Sir Menzies Campbell has been elected leader of the Liberal Democrat Party.
Sir Menzies, 64, who was Lib Dem foreign affairs spokesman and acting leader, topped a ballot of party members after a five week campaign.
He beat economic affairs spokesman Chris Huhne in the final run off. Party President Simon Hughes came third.
Sir Menzies, who got 57% of the vote, said he was ready to take risks to "modernise" the party and lead it "back to government".
The new leader of the UK's third party, which won 22% of the vote in the 2005 General Election, said his election was a "victory for all Liberal Democrats".
Sir Menzies Campbell - 23,264
Chris Huhne - 16,691
Simon Hughes - 12,081
In his victory speech he pledged to fight for fairness, freedom and environmental protection.
But he added: "Let me make it clear now that caution and consolidation will not do.
"Safe pair of hands yes, but ready to take risks, ready to challenge orthodoxy and ready to challenge the party too."
He added: "Our task now is this: To build a strong, effective powerful Liberal Democrat party with the objective to ensuring a greener, fairer, decentralised and democratic Britain, a Britain at peace with itself at home and admired abroad."

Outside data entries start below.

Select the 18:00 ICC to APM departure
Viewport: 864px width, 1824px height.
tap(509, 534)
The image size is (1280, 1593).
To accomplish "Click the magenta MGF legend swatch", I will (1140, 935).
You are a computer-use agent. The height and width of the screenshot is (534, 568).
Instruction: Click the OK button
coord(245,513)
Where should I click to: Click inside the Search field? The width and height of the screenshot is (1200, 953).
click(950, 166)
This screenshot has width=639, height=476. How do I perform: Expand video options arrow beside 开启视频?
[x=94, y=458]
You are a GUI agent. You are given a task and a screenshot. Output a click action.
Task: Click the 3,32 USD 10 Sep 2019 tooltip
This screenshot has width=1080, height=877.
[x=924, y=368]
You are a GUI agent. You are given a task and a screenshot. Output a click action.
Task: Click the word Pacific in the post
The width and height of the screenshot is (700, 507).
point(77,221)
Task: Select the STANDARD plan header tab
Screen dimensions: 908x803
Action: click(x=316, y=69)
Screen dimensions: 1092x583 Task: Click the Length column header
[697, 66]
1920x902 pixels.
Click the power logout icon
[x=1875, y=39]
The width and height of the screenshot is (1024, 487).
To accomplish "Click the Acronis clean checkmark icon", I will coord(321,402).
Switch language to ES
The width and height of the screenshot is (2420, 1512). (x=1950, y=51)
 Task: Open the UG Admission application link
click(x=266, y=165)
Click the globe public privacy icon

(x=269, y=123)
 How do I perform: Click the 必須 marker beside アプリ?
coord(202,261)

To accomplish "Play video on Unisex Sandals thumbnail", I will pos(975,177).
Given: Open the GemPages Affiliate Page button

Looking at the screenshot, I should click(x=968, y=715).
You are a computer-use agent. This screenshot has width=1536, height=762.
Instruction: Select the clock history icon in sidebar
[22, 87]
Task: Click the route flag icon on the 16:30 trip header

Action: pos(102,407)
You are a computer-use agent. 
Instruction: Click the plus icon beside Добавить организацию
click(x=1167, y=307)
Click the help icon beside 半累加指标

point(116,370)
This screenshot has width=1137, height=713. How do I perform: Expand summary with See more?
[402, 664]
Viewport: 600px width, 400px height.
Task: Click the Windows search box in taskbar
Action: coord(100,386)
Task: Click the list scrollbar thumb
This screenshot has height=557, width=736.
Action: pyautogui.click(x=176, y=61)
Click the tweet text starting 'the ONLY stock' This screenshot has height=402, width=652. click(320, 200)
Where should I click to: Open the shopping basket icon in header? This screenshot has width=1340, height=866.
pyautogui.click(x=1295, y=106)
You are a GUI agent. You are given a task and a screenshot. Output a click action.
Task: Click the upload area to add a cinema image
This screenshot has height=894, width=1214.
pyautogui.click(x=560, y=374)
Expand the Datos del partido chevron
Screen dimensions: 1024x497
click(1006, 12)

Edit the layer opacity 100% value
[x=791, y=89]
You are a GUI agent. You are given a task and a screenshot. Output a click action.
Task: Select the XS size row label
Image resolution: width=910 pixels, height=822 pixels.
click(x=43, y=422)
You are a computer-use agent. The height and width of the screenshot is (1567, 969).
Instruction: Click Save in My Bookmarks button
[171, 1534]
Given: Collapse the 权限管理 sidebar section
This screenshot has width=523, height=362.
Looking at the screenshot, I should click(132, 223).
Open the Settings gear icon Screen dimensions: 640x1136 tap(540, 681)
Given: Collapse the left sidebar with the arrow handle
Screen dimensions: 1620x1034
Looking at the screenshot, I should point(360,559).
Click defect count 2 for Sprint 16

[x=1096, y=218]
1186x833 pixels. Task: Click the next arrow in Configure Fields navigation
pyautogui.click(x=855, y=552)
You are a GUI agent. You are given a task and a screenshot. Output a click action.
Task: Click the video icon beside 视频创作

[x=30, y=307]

Sir Menzies' age has been an issue during the campaign, but he told the BBC last week that he could see no reason why he could not be leader aged 72 - which would allow him to fight two general elections.
His first challenge as party leader will be to rally activists at the party's spring conference in Harrogate at the weekend.
Both defeated candidates pledged their support to Sir Menzies.
Mr Huhne said the new leader had a "hard-won and decisive mandate to lead this party to new advances with the backing of all of us".
He said the "thoughtful and good-tempered contest" had shown the party was the most united in Britain around the key issues.
"Collective wisdom is often so much greater than individual wisdom and Ming has undoubted authority, experience and credibility.
"I look forward to being a part of his team taking us to greater success," said Mr Huhne.
Mr Hughes, was eliminated in the first round of voting after coming third with 12,081, told his new leader: "I am absolutely clear that we will go, Ming, under your leadership from strength to strength towards the government that Britain desperately needs and that we are all so unitedly determined to achieve."
He too gave his "full support" for Sir Menzies. Asked on BBC News 24 if this was the end of his own leadership ambitions, he said: " "It is never the end of Simon Hughes".
He said he would carry on campaigning for a "more Liberal Britain
The voting system used for the election meant that after the first round, Mr Hughes' backers' second choices were transferred to Sir Menzies or Mr Huhne.
SNP leader Alex Salmond congratulated Sir Menzies on his success, saying he would "undoubtedly add gravitas to the Liberal Democrats".
But he added: "In electing Ming, the Lib Dems have broken one of the golden rules of politics which is that he who wields the sword should not inherit the crown.
"Ming was instrumental in the downfall of Charles Kennedy and that fact may come back to haunt his own tenure of leadership."
For Labour, Commons leader Geoff Hoon said the Lib Dems had to "reinvent themselves as a credible political party".
"For as long as they remain soft on crime and out of touch on issues like tackling anti-social behaviour, they cannot be taken seriously and will remain a protest group rather than a real party of government," said Mr Hoon.